Der Fuchs, der schon lange den appetitlichen jungen Hahn da
oben gewittert hatte, dachte: „Warte, dich will ich schon fassen, wenn
ich dich nur erst hier habe!" Er blieb ruhig in seiner Stellung liegen
und tat, als ob er nichts gehört hätte. „Du da, bist du nicht der
Bruder von unserm Phplax?" ries das Hähnchen noch ein paarmal
mit immer lauterer Stimme. „Ach, sieh da, liebster Gokelmann!"

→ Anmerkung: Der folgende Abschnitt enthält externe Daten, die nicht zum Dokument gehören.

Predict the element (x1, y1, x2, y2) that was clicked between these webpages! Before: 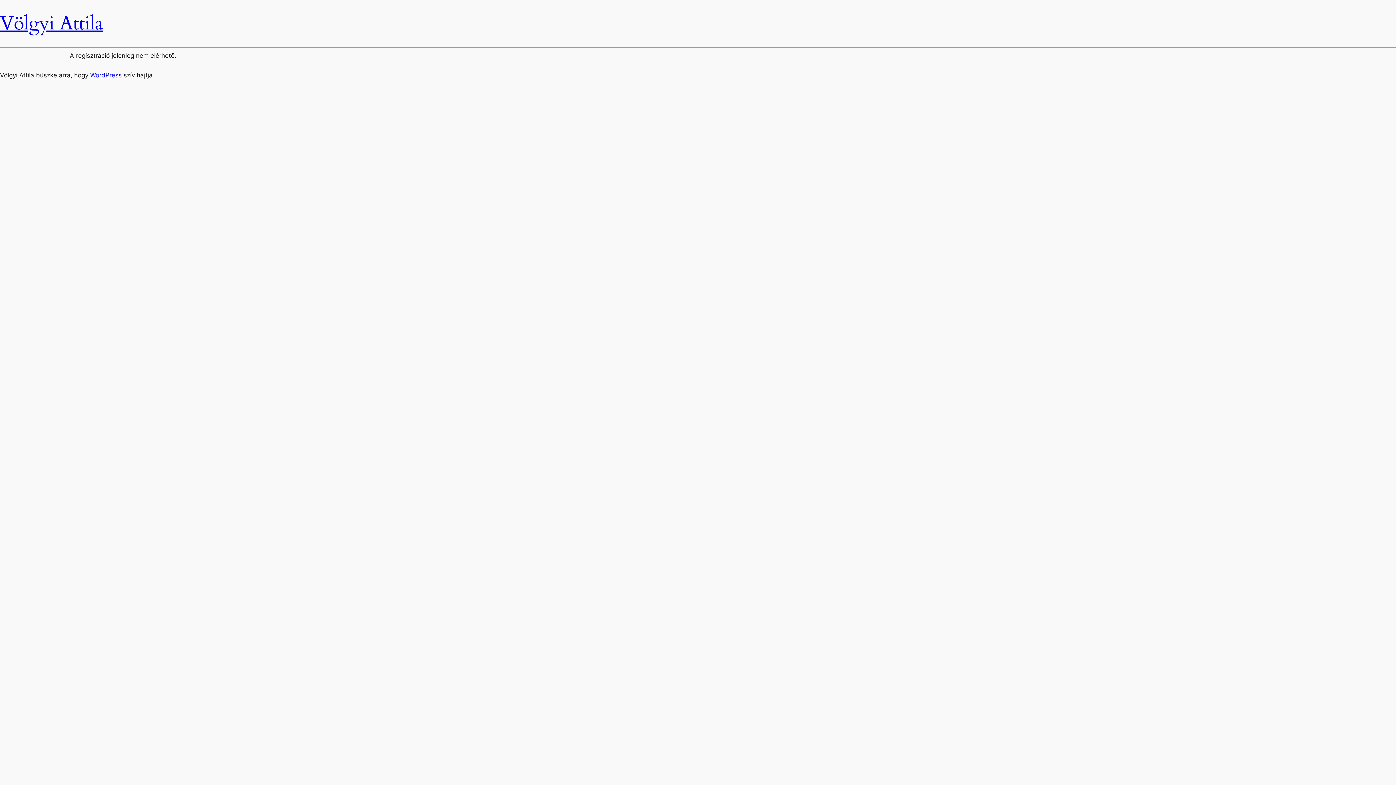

sprach endlich der Schlaue und richtete den
Kopf in die Höhe, „wie bin ich froh,
daß ich dich einmal zu sehen bekomme, du
lieber, kleiner Kerl! Allerdings bin ich der
Bruder vom Phplax, und der hat mir
soviel Schönes von dir und deinem Bruder
Hühnel erzählt. Ihr sollt ja beide prächtig
krähen können, du glaubst nicht, wie gern
ich das anhöre. Leider bin ich jetzt erkältet,
und die Erkältung hat sich mir auf die Ohren geworfen, so daß ich
schwer in der Ferne höre. Du würdest mir eine große Freude machen,
wenn du über den Zaun zu mir herunterfliegen möchtest und mir
so recht in der Nähe etwas vorkrähtest!"
„Ich kann ja nicht zu dir kommen," sprach Gokelmann ganz
traurig. Er fühlte sich so sehr geschmeichelt von dem Lobe des Fuchses.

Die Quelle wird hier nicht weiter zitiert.